**Scopo del compito**
Risponda alle seguenti domande sul testo relativo alla celebrazione dell'unità d'Italia:
(a) In quale giorno è prevista la festività?
(b) A quante ore di produzione, secondo il testo, non si trova l'occasione di rinunciare in centocinquant'anni?
(c) Con che cosa, secondo la controproposta attribuita a Marcegaglia, si dovrebbe celebrare l'unità?

**Blocco di testo**
Emma Marcegaglia si preoccupa assai della perdita delle ore di lavoro destinate alla celebrazione dell´unità d´Italia. La festività è prevista per il 17 marzo. Ho sempre apprezzato la serietà delle posizioni assunte da Marcegaglia: anche lo stile e il coraggio. Questa volta non posso proprio.Credo che avrebbe dovuto riflettere al fatto che non si tratta di una “festa”, che prende a pretesto un fatto storico per concedersi una vacanza, ma di un giorno da dedicare alla memoria e alla storia di questo Paese.
Nel quale abbiamo molti Santi e Madonne cui tributiamo l´omaggio di una giornata di lavoro senza che a qualcuno venga in mente di contare le ore produttive perdute.
Se in centocinquant´anni non troviamo l´occasione di rinunciare a otto ore di produzione, vuol dire che o siamo allo stremo della nostra economia, o della nostra dignità.
Non credo che la controproposta, di celebrare l´unità con un rinfresco, Marcegaglia avrebbe potuto avanzarla in Francia, in Spagna, in Inghilterra. O negli Stati Uniti.

**Informazioni mostrate**
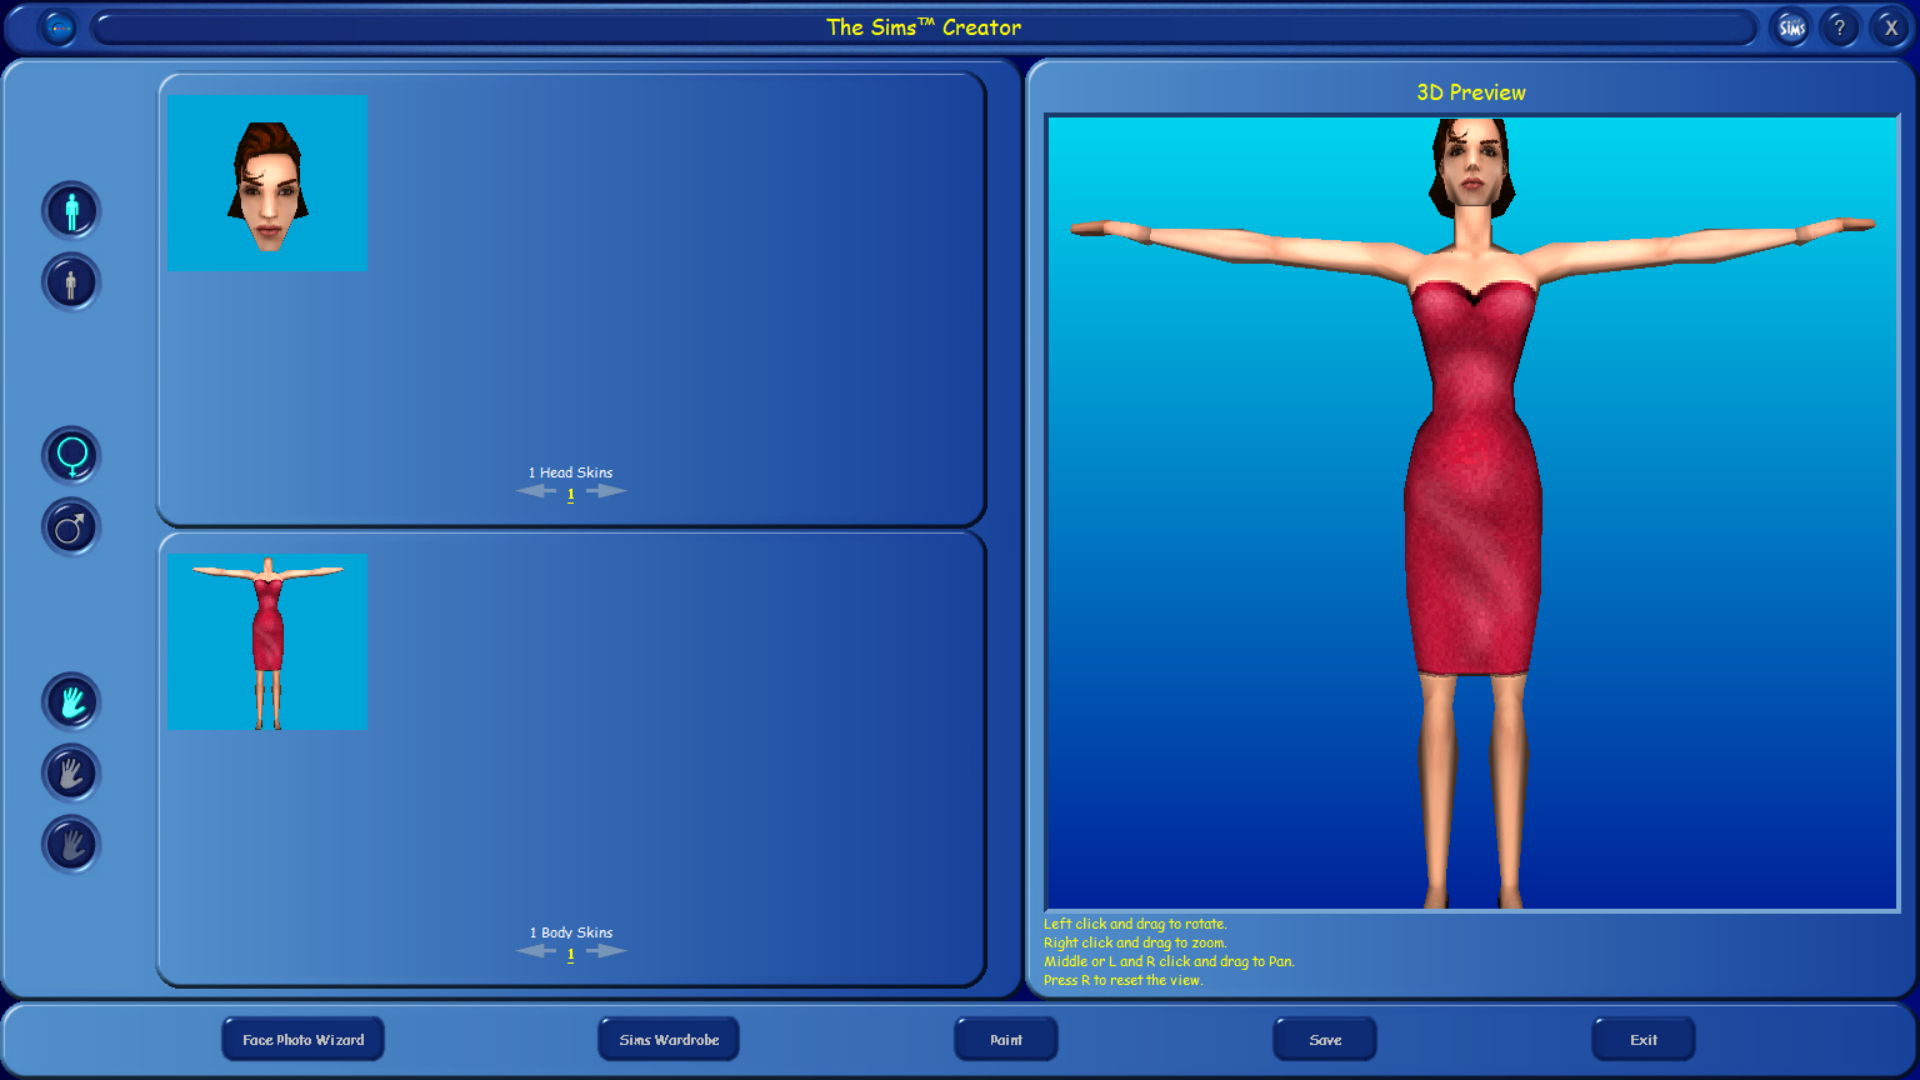This screenshot has height=1080, width=1920.
Task: Select the red dress body skin thumbnail
Action: (x=267, y=641)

**Risposta al quesito**
(a) Il 17 marzo.
(b) Otto ore.
(c) Con un rinfresco.